If nothing else, at least the Public Enemies figures don't re-use the same few bodies we've grown
so sick of accustomed to. In fact, it's a lot closer to the old DCSH mold than DCU -
the detail is a bit softer. The figure stands 6⅝" tall, which is quite a bit larger than the recent DCU figures, but since when has Mattel ever given a crap about making their toys the right size? They are in fact known for almost the exact opposite - this is the company that purposely downsized villains just so they wouldn't be taller than the hero. This particular figure, by way of comparison, almost fits in better with DC Direct than any Mattel product. Bury him in a display or rig a flying pose, though, and you'll never notice.
We've already seen a Superman headsculpt based directly on Ed McGuinness's
art, and this isn't that (thank goodness). It's definitely based on the cartoon, though, which is somehow less stylized than E. McG's comic work. Honestly, compared to the emaciated cancer survivor face on the DCSH version and the... I don't know, eminently forgettable DCU version, this is my favorite Mattel Superman head. It's blocky yet soft, and easily unyielding, and that's perfect for both Superman and Clark Kent, something none of the others have been.

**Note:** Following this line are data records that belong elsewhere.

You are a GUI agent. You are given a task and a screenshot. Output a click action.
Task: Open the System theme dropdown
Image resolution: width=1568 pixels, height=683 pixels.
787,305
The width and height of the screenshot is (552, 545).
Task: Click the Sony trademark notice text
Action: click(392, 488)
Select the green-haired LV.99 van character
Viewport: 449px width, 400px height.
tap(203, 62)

The downside, though, is the paint. Not the too-small
symbol on his chest, though that is annoying: no, the biggest problem is his skintone. Whoever color-designed this picked a shade a few pages too deep into their Pantone book, so Supes looks like he has a deep end-of-summer tan. Yes, that might make sense: since the guy is a living solar battery, he spends all his free time in the sun, but it's darker than the cartoon art; if I had to guess, I'd wager whoever picked his color took a screenshot of
the cartoon, used the eyedropper tool on his skin, and just went with the resulting tone, not considering the differences between RGB (light-based color, such as a monitor would have) and CMYK (pigment-based color, like paint or plastic dye). Remember, everyone: it's sometimes more important that things look right than that they actually are right.
Superman is articulated like any other DCU figure: almost good enough, but not quite. No surprise, there are no double knees and no double elbows. On the plus side, his neck balljoint has enough range of motion to allow him to look up and down - that's more than we've been able to say for several series, now. His torso hinge wants to lean back permanently back, partially because of the weight of his cape, partially because it can't move forward far enough to "catch" at the forward position and stay. He's not terrible, though.
The figure has no accessories, but he does come with a translucent oval base, which is handy, since he wants so badly to lean back. He also comes with a BAF piece, the right arm of volcanic villain Brimstone. It's 4¾" tall, moves at the shoulder, bicep, elbow and wrist, and is cast from a dark red translucent plastic with a dark grey wristband painted on. The fully assembled guy? He's gonna look really cool!
Superman is, no question, the lamest figure in this series. He's superfluous, and he's unpopular - go to Target and you'll see a dozen unsold Supermen and Batmen, and no one else. A situation not aided at all by the fact that this Public Enemies series was divided into two incomplete waves, and that Superman was heavy-packed in both of them! If the normal version didn't sell, why would the sparkly metallic suit do any better? Brimstone and some of the others in this series are the pudding - Superman's the meat.